Civil Action

Our focal text is Jonathan Harr’s A Civil Action, a riveting, non-fiction account of lawyers embroiled in a prolific legal battle over water contamination that allegedly caused a childhood leukemia cluster. This prize-winning book returns us to many of our core questions about narrative and values in the legal system.

In particular, how and why do we construct narratives in law? How should we evaluate legal narratives? Are they true? Useful? Destructive to the aims of law?

How compatible is storytelling with our legal system’s attempt to find truth and to afford litigants fair opportunities for justice?

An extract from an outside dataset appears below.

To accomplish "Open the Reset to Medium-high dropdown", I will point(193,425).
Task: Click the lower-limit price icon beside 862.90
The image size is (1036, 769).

We also seek to understand how stories shape the perception of lawyers as individual moral agents. At the center of the story is attorney Jan Schlichtmann, a charismatic, confident storyteller. What story did he tell himself and others about the case? Was it true? How did that story change over the course of the long legal struggle? What did the judge think of the story? How did the judge change the story Schlichtmann sought to tell in court? How did the rules of evidence and procedure constrain storytelling for good and bad?

As we answer these questions, we’ll study style and rhetoric in presenting stories and arguments. Here we’ll have occasion again to talk about what makes for good narrative, argument and writing, including the use of fiction writer’s techniques for plotting, characterization and description, among other devices. We segue to Hollywood screenwriting advice on the art of storytelling in the modern era.